Release Date: September 27th
[Dis]Honorable Mentions: There's plenty of other stuff we're unsure of, including most of the films on the slate for January, including "Texas Chainsaw 3D," "Gangster Squad" (sorry, great cast, but this was bumped to January for a good reason), "A Haunted House," "Mama," "Movie 43" and "Parker." February's not much more fun either, with "Escape From Planet Earth," "Snitch" and one of several Tyler Perry films set for release.
March brings Steve Carell atop a strong cast in the promising-on-paper, less-so-in-trailer-form "The Incredible Burt Wonderstone," and Halle Berry will take "The Call," while "Scary Movie 5" arrives in April, for our sins. "The Smurfs 2" lands in July, only just beaten to the punch for the title of the year's least-essential sequel by "Percy Jackson: Sea Of Monsters." Ethan Hawke continues his descent into Nicolas Cage-dom with "Getaway" in August, with "Insidious Chapter Two," "Satanic" and the "One Direction" 3D concert movie all arriving on the same day.

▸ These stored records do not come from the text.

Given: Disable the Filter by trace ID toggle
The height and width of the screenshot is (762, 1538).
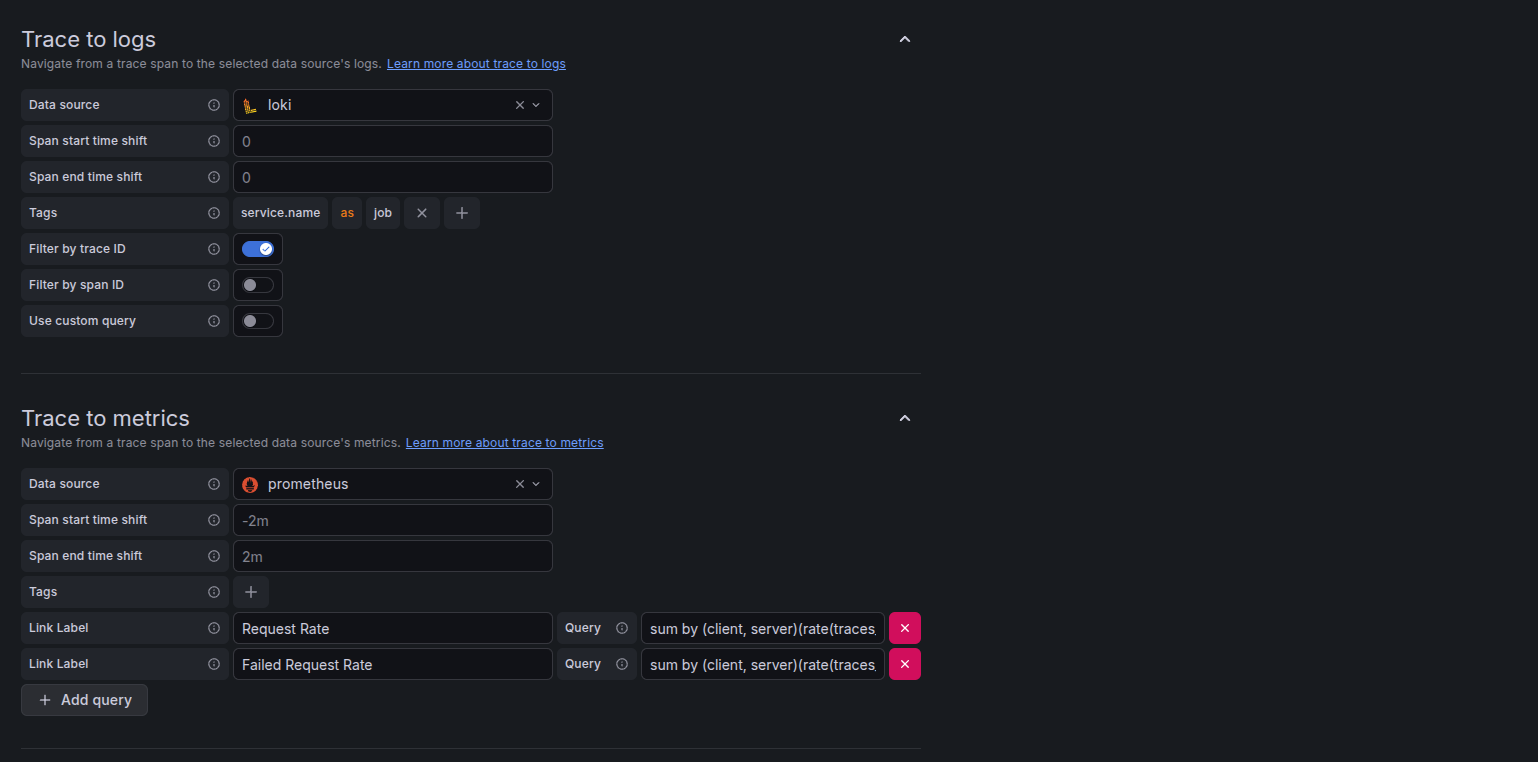Looking at the screenshot, I should tap(257, 248).
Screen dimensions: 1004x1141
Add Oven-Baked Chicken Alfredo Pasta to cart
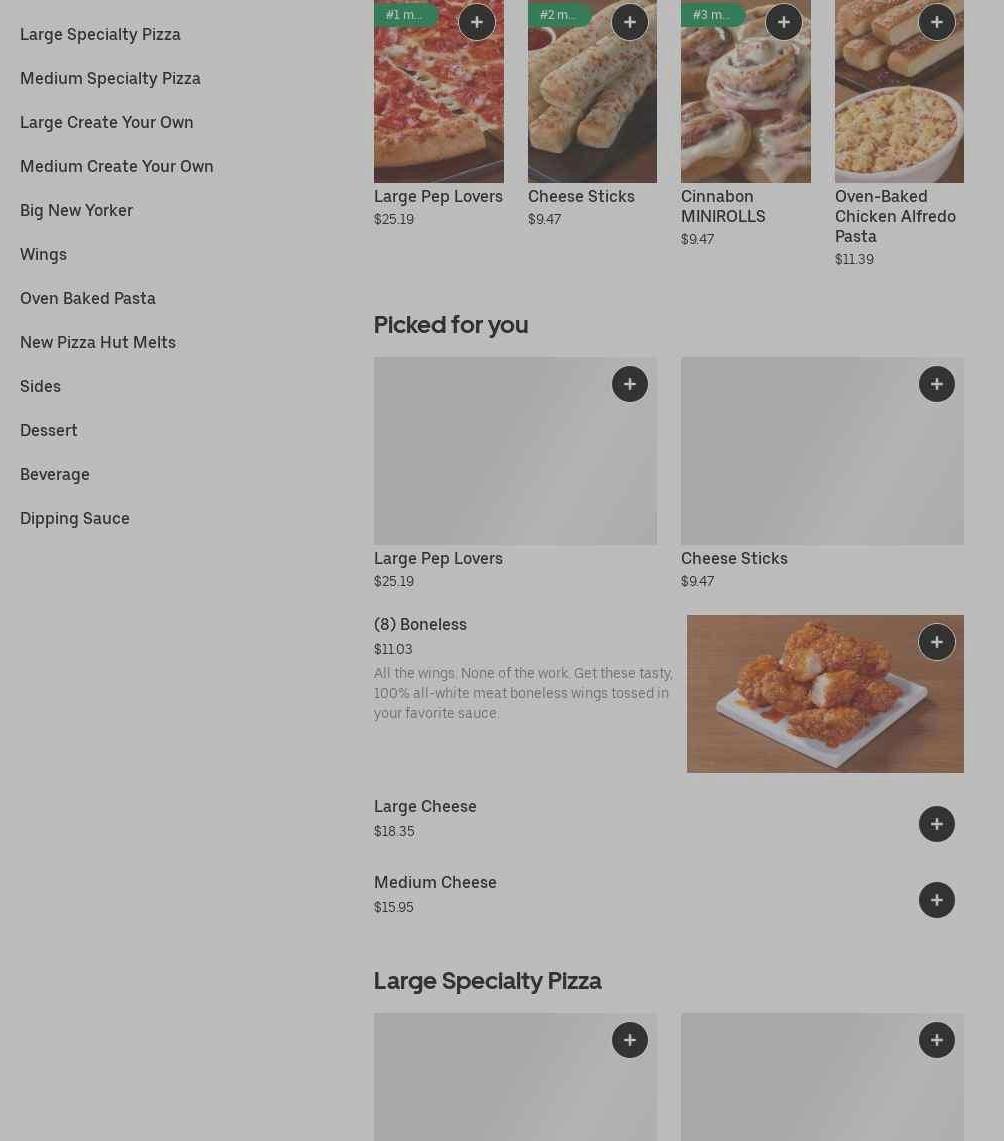tap(936, 22)
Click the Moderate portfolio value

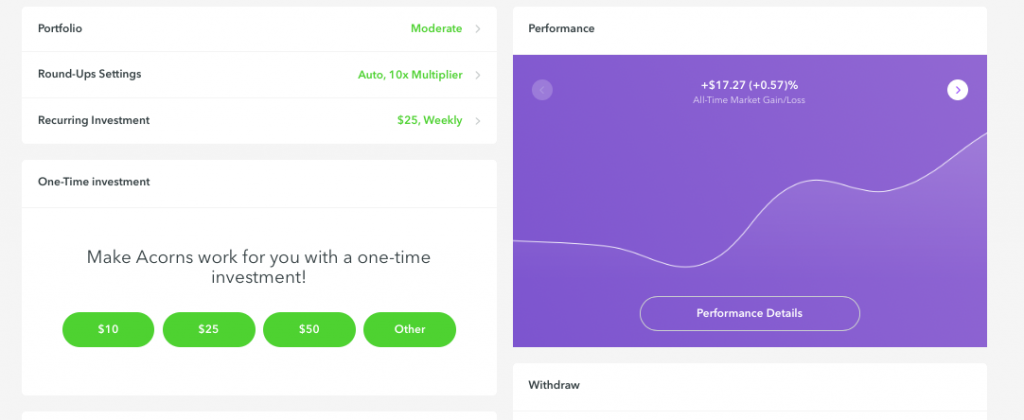coord(436,29)
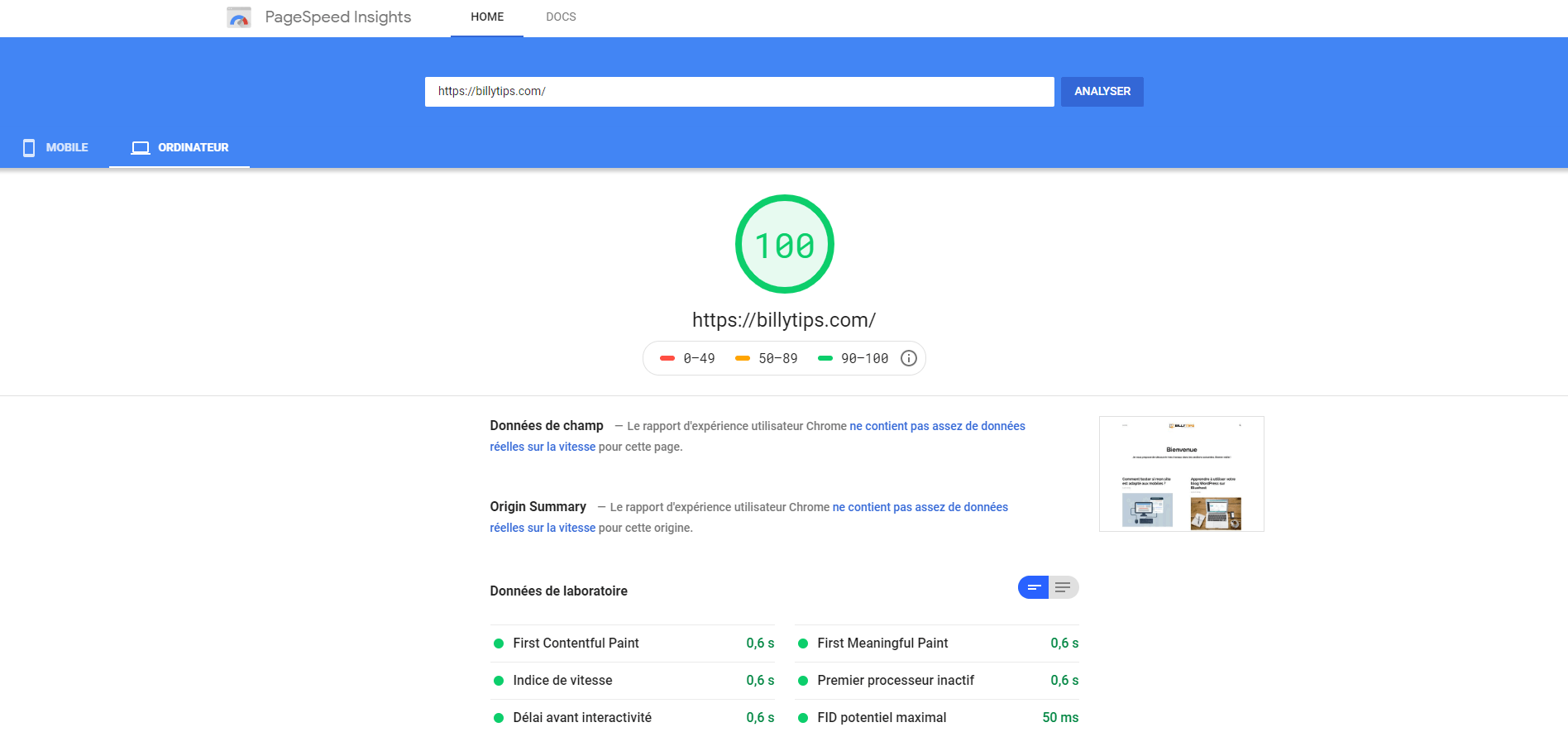Switch lab data to compact view
The image size is (1568, 732).
pyautogui.click(x=1033, y=587)
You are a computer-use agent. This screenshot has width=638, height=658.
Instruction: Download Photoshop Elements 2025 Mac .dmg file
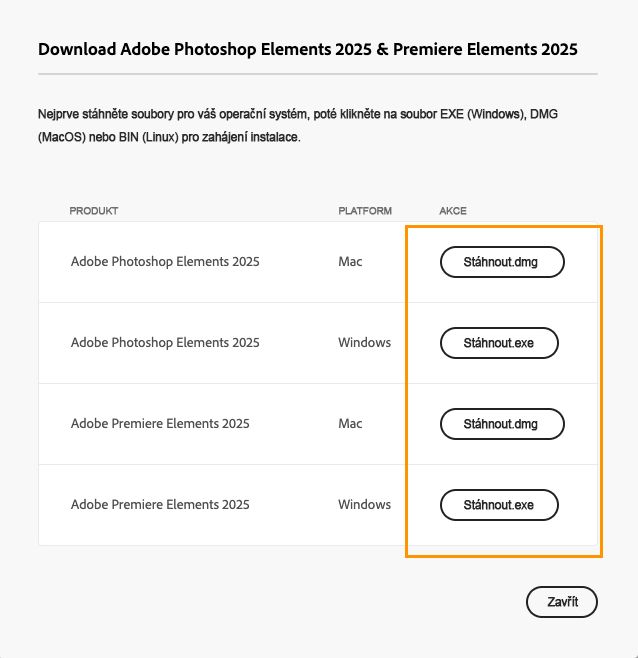point(502,262)
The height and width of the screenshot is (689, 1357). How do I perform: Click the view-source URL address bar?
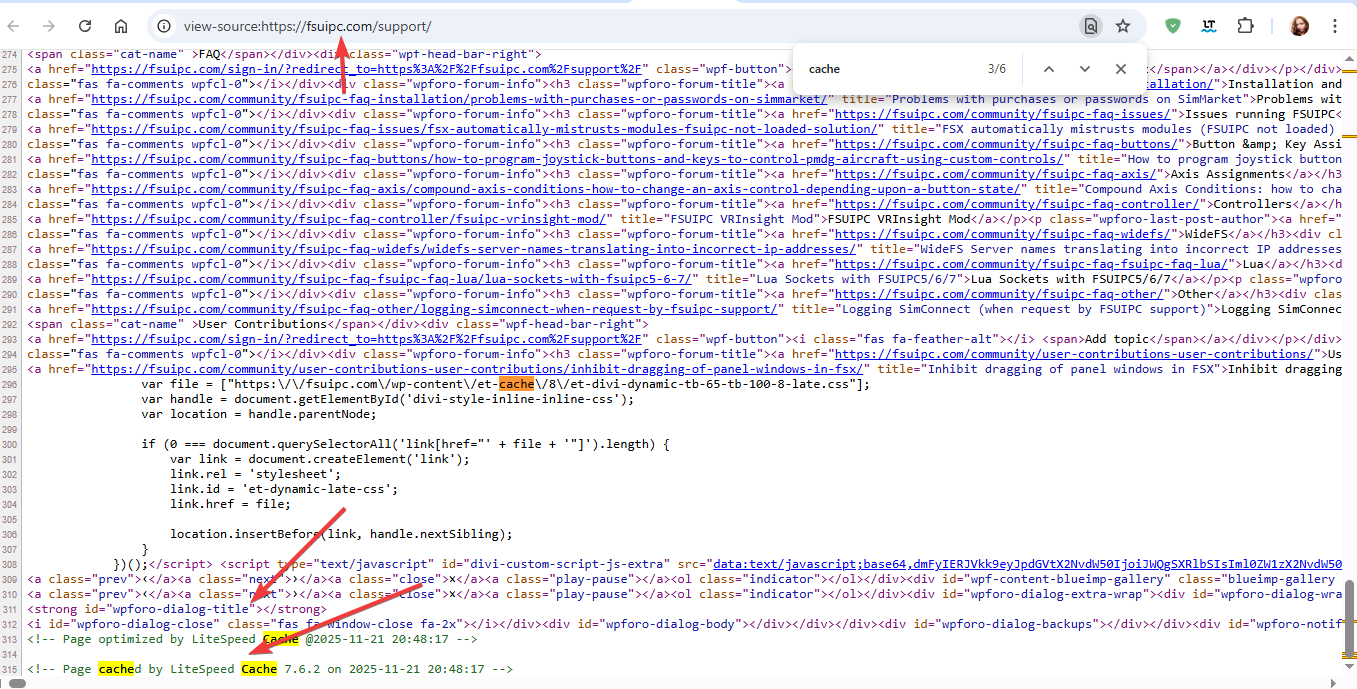point(600,26)
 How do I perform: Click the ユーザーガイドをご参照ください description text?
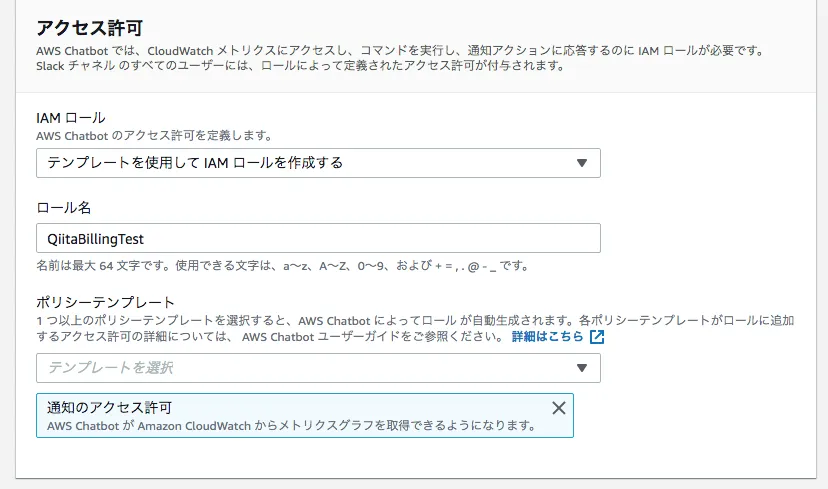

In September, we get "Battle of the Year 3D," a breakdancing movie starring Chris Brown and Josh Peck that we're yet to be convinced isn't an elaborate parody. The second two "Star Wars" prequels get 3D re-releases in September and October, joining "Jurassic Park" and "The Little Mermaid" as new-money-for-old-rope 3D re-releases. In October, "Haunts" wins the title of the year's most generically-named horror film, but it may yet be better than "Paranormal Activity 5." And Robert De Niro seems to be set on proving that "Silver Linings Playbook" wasn't the start of some kind of creative comeback, with "The Big Wedding" followed by "Malavita" in October and "Last Vegas" in December. Finally, at the end of the year, we're not sure about "47 Ronin," given its tumultous production history, but we're intrigued enough by the basic concept that we don't want to write it off entirely.